For me a bout with Mayweather is something Khan will not win. Mayweather’s fighting style is to adapt during the fight to his opponents strengths and weaknesses. In the past, Khan had a relentless, speedy attack that Mayweather would have had to weather while watching for holes. He would have seen the low hands on retreat and looked to counter there, but he would have also seen a pattern in when Khan darted in for a flurry and simply beat him to the punch.


Fast forward to now and Khan has simply moved the weaknesses over to other areas rather than fixing them. Mayweather would spend the early rounds letting Khan circle around him and then popping him with the straight right then spinning away to do it again. Frustrated, Khan will lose composure and resort to his old type of trying to bull-rush Mayweather, which will leave opportunities for Mayweather to hit Khan as he rushes in and then be gone when Khan looks back up.
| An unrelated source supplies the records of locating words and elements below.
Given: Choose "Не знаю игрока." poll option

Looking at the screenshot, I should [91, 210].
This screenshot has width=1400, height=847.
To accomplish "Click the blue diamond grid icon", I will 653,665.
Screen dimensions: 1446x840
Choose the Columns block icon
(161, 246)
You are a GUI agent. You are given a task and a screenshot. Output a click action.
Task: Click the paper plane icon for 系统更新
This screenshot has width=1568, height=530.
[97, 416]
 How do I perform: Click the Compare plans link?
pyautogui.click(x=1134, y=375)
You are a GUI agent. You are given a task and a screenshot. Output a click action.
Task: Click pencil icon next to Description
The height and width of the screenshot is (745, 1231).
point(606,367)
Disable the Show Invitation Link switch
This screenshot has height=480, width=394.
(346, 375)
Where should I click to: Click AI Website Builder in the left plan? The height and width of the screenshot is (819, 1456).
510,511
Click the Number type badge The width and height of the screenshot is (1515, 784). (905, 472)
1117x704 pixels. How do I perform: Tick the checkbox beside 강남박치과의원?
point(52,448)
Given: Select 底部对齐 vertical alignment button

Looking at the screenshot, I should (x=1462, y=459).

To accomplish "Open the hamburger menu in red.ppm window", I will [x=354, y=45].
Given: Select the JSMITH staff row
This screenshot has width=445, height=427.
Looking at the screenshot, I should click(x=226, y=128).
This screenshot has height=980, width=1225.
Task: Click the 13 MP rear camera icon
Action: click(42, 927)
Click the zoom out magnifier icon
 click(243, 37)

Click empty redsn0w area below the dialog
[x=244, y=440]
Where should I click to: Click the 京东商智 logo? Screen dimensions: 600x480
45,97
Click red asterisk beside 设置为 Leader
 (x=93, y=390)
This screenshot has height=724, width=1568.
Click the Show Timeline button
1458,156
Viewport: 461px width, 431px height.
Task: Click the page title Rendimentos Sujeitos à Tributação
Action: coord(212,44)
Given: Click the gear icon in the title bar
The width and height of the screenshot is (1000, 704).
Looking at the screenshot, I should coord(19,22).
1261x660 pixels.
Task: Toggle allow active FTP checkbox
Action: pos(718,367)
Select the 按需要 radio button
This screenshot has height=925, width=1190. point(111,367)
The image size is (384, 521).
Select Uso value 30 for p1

Hunter will calm his man down and help him regain his composure and they will look to press Mayweather late to see if his age is catching up to him and he’s tired down the stretch. Mayweather will see this and sit on the ropes, inviting Khan in. Khan will feel Mayweather is tired and there for the taking and will try to use his new in-fighting punches. Mayweather will slip them, land a few hard counters and look to stop Khan late in the bout.

Putting it simply, a bout with Mayweather will make Khan a very rich man, but would not be a bout he could win. As a result all of Khan’s bluster about how his speed is too much, how Mayweather has avoided him and how Mayweather’s father has supposedly told Khan in person that he is the only man who could beat his son will make Khan look incredibly foolish. While many fighters suffer no ill from losing to Mayweather, all Khan’s preamble could turn into the beginning of the end for him as a top-level fighter when he loses.